Start of EXERCISE DATA

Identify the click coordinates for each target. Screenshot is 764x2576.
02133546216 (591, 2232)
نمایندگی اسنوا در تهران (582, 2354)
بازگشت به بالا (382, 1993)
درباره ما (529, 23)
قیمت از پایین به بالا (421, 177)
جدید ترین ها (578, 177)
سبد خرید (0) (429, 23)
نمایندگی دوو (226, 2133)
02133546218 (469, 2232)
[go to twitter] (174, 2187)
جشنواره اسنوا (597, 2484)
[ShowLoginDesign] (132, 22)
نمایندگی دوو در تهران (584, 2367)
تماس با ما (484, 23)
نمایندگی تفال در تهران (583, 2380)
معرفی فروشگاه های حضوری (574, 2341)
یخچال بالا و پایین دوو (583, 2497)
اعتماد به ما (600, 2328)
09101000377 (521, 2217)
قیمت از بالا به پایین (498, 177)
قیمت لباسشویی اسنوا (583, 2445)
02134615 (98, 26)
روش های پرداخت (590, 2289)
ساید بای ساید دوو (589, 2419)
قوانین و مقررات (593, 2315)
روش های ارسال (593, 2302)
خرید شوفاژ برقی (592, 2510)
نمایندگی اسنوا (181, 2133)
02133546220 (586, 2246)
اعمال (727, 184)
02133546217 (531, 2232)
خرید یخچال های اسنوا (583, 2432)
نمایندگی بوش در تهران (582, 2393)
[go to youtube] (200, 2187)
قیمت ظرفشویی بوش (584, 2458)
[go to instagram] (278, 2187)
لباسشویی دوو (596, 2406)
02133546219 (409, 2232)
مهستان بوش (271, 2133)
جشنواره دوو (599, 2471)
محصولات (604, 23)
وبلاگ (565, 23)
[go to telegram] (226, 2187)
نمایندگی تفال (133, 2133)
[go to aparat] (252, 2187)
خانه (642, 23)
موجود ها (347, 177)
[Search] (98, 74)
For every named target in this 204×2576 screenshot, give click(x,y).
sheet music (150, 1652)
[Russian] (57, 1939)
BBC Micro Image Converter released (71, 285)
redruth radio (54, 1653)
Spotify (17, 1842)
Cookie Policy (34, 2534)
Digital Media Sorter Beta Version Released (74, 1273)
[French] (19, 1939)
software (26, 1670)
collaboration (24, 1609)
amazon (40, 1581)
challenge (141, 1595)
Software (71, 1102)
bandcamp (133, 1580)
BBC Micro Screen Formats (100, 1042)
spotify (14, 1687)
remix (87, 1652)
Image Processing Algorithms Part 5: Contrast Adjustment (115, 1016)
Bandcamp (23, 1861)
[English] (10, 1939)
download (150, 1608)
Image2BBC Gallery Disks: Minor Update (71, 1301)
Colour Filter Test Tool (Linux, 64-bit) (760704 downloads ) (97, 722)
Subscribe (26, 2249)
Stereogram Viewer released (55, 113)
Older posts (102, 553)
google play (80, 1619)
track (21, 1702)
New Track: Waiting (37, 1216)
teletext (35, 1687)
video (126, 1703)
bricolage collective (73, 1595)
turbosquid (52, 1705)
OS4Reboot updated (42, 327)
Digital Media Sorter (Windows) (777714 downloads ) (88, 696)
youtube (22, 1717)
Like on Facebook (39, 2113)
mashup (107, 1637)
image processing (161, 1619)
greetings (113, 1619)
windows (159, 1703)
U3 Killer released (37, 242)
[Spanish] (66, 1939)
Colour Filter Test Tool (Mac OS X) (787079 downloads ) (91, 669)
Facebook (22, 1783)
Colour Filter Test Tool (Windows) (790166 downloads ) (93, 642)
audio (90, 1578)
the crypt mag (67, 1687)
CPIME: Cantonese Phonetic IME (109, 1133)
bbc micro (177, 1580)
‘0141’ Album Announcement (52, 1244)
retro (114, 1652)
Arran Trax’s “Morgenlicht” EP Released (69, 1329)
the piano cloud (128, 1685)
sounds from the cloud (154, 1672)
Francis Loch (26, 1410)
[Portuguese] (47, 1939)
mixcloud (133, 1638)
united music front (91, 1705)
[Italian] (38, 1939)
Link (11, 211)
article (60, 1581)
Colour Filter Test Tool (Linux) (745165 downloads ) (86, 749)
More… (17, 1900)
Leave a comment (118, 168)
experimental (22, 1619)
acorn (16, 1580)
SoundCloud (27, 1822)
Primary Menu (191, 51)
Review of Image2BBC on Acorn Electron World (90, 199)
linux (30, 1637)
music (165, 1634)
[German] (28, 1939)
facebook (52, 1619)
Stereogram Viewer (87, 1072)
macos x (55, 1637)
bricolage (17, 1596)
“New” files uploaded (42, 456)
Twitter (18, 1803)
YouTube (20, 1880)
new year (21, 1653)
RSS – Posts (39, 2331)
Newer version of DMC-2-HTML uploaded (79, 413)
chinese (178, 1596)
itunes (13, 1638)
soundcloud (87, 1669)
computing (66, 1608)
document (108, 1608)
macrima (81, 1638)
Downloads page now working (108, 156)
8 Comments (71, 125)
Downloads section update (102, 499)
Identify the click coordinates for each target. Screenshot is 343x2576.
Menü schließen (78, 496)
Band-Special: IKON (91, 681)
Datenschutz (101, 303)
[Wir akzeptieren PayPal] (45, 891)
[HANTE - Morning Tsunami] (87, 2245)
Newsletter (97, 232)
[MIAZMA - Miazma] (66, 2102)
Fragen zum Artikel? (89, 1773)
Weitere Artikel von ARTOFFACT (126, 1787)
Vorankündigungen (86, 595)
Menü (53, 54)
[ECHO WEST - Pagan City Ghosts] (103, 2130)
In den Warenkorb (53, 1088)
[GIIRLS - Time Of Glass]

End of EXERCISE DATA

ACTION ITEM: Retype each record above so that every word stays exactly the same.

RESULT:
Identify the click coordinates for each target. Screenshot is 764x2576.
02133546216 (591, 2232)
نمایندگی اسنوا در تهران (582, 2354)
بازگشت به بالا (382, 1993)
درباره ما (529, 23)
قیمت از پایین به بالا (421, 177)
جدید ترین ها (578, 177)
سبد خرید (0) (429, 23)
نمایندگی دوو (226, 2133)
02133546218 (469, 2232)
[go to twitter] (174, 2187)
جشنواره اسنوا (597, 2484)
[ShowLoginDesign] (132, 22)
نمایندگی دوو در تهران (584, 2367)
تماس با ما (484, 23)
نمایندگی تفال در تهران (583, 2380)
معرفی فروشگاه های حضوری (574, 2341)
یخچال بالا و پایین دوو (583, 2497)
اعتماد به ما (600, 2328)
09101000377 (521, 2217)
قیمت از بالا به پایین (498, 177)
قیمت لباسشویی اسنوا (583, 2445)
02134615 (98, 26)
روش های پرداخت (590, 2289)
ساید بای ساید دوو (589, 2419)
قوانین و مقررات (593, 2315)
روش های ارسال (593, 2302)
خرید شوفاژ برقی (592, 2510)
نمایندگی اسنوا (181, 2133)
02133546220 (586, 2246)
اعمال (727, 184)
02133546217 (531, 2232)
خرید یخچال های اسنوا (583, 2432)
نمایندگی بوش در تهران (582, 2393)
[go to youtube] (200, 2187)
قیمت ظرفشویی بوش (584, 2458)
[go to instagram] (278, 2187)
لباسشویی دوو (596, 2406)
02133546219 (409, 2232)
مهستان بوش (271, 2133)
جشنواره دوو (599, 2471)
محصولات (604, 23)
وبلاگ (565, 23)
[go to telegram] (226, 2187)
نمایندگی تفال (133, 2133)
[go to aparat] (252, 2187)
خانه (642, 23)
موجود ها (347, 177)
[Search] (98, 74)
For every named target in this 204×2576 screenshot, give click(x,y).
sheet music (150, 1652)
[Russian] (57, 1939)
BBC Micro Image Converter released (71, 285)
redruth radio (54, 1653)
Spotify (17, 1842)
Cookie Policy (34, 2534)
Digital Media Sorter Beta Version Released (74, 1273)
[French] (19, 1939)
software (26, 1670)
collaboration (24, 1609)
amazon (40, 1581)
challenge (141, 1595)
Software (71, 1102)
bandcamp (133, 1580)
BBC Micro Screen Formats (100, 1042)
spotify (14, 1687)
remix (87, 1652)
Image Processing Algorithms Part 5: Contrast Adjustment (115, 1016)
Bandcamp (23, 1861)
[English] (10, 1939)
download (150, 1608)
Image2BBC Gallery Disks: Minor Update (71, 1301)
Colour Filter Test Tool (Linux, 64-bit) (760704 downloads ) (97, 722)
Subscribe (26, 2249)
Stereogram Viewer released (55, 113)
Older posts (102, 553)
google play (80, 1619)
track (21, 1702)
New Track: Waiting (37, 1216)
teletext (35, 1687)
video (126, 1703)
bricolage collective (73, 1595)
turbosquid (52, 1705)
OS4Reboot updated (42, 327)
Digital Media Sorter (Windows) (777714 downloads ) (88, 696)
youtube (22, 1717)
Like on Facebook (39, 2113)
mashup (107, 1637)
image processing (161, 1619)
greetings (113, 1619)
windows (159, 1703)
U3 Killer released (37, 242)
[Spanish] (66, 1939)
Colour Filter Test Tool (Mac OS X) (787079 downloads ) (91, 669)
Facebook (22, 1783)
Colour Filter Test Tool (Windows) (790166 downloads ) (93, 642)
audio (90, 1578)
the crypt mag (67, 1687)
CPIME: Cantonese Phonetic IME (109, 1133)
bbc micro (177, 1580)
‘0141’ Album Announcement (52, 1244)
retro (114, 1652)
Arran Trax’s “Morgenlicht” EP Released (69, 1329)
the piano cloud (128, 1685)
sounds from the cloud (154, 1672)
Francis Loch (26, 1410)
[Portuguese] (47, 1939)
mixcloud (133, 1638)
united music front (91, 1705)
[Italian] (38, 1939)
Link (11, 211)
article (60, 1581)
Colour Filter Test Tool (Linux) (745165 downloads ) (86, 749)
More… (17, 1900)
Leave a comment (118, 168)
experimental (22, 1619)
acorn (16, 1580)
SoundCloud (27, 1822)
Primary Menu (191, 51)
Review of Image2BBC on Acorn Electron World (90, 199)
linux (30, 1637)
music (165, 1634)
[German] (28, 1939)
facebook (52, 1619)
Stereogram Viewer (87, 1072)
macos x (55, 1637)
bricolage (17, 1596)
“New” files uploaded (42, 456)
Twitter (18, 1803)
YouTube (20, 1880)
new year (21, 1653)
RSS – Posts (39, 2331)
Newer version of DMC-2-HTML uploaded (79, 413)
chinese (178, 1596)
itunes (13, 1638)
soundcloud (87, 1669)
computing (66, 1608)
document (108, 1608)
macrima (81, 1638)
Downloads page now working (108, 156)
8 Comments (71, 125)
Downloads section update (102, 499)
Identify the click coordinates for each target. Screenshot is 343x2576.
Menü schließen (78, 496)
Band-Special: IKON (91, 681)
Datenschutz (101, 303)
[Wir akzeptieren PayPal] (45, 891)
[HANTE - Morning Tsunami] (87, 2245)
Newsletter (97, 232)
[MIAZMA - Miazma] (66, 2102)
Fragen zum Artikel? (89, 1773)
Weitere Artikel von ARTOFFACT (126, 1787)
Vorankündigungen (86, 595)
Menü (53, 54)
[ECHO WEST - Pagan City Ghosts] (103, 2130)
In den Warenkorb (53, 1088)
[GIIRLS - Time Of Glass]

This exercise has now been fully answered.